#### Input data

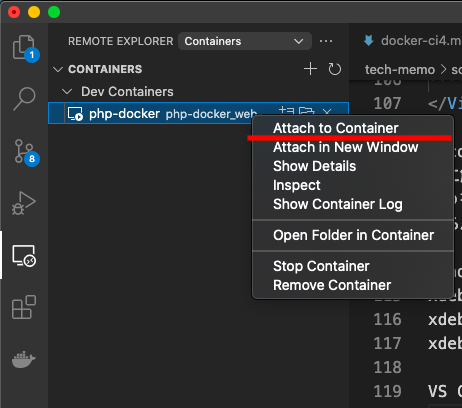Open the Containers dropdown in Remote Explorer
462x408 pixels.
[245, 41]
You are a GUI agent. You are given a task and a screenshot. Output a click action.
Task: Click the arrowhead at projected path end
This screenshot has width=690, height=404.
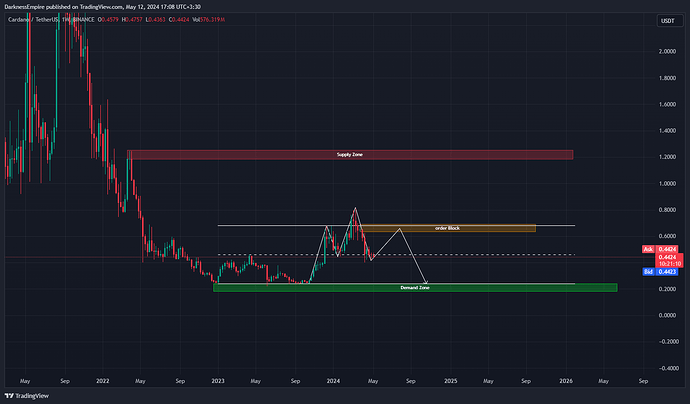click(x=426, y=283)
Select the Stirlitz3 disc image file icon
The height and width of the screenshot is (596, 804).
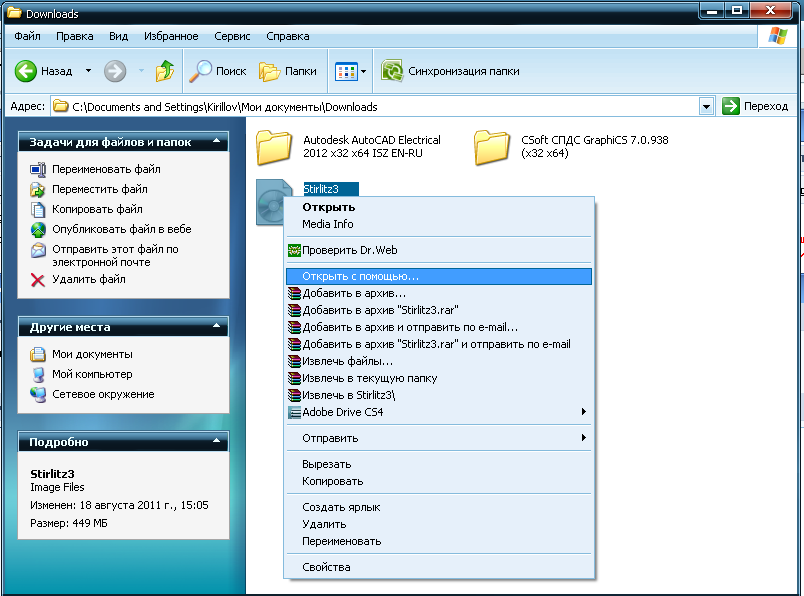point(270,203)
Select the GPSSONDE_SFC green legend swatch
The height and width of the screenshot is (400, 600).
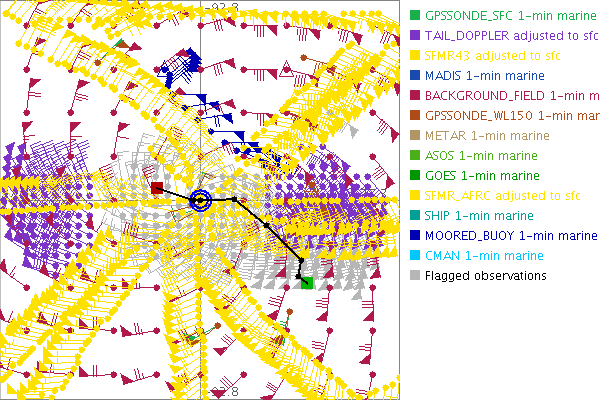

########

Beginning with the line containing "This screenshot has width=690, height=404." and ending with the last line of the data above, repeat each line exactly. Include no pictures and no other lines.

This screenshot has width=690, height=404.
click(x=426, y=283)
Select the Stirlitz3 disc image file icon
The height and width of the screenshot is (596, 804).
point(270,203)
Select the GPSSONDE_SFC green legend swatch
The height and width of the screenshot is (400, 600).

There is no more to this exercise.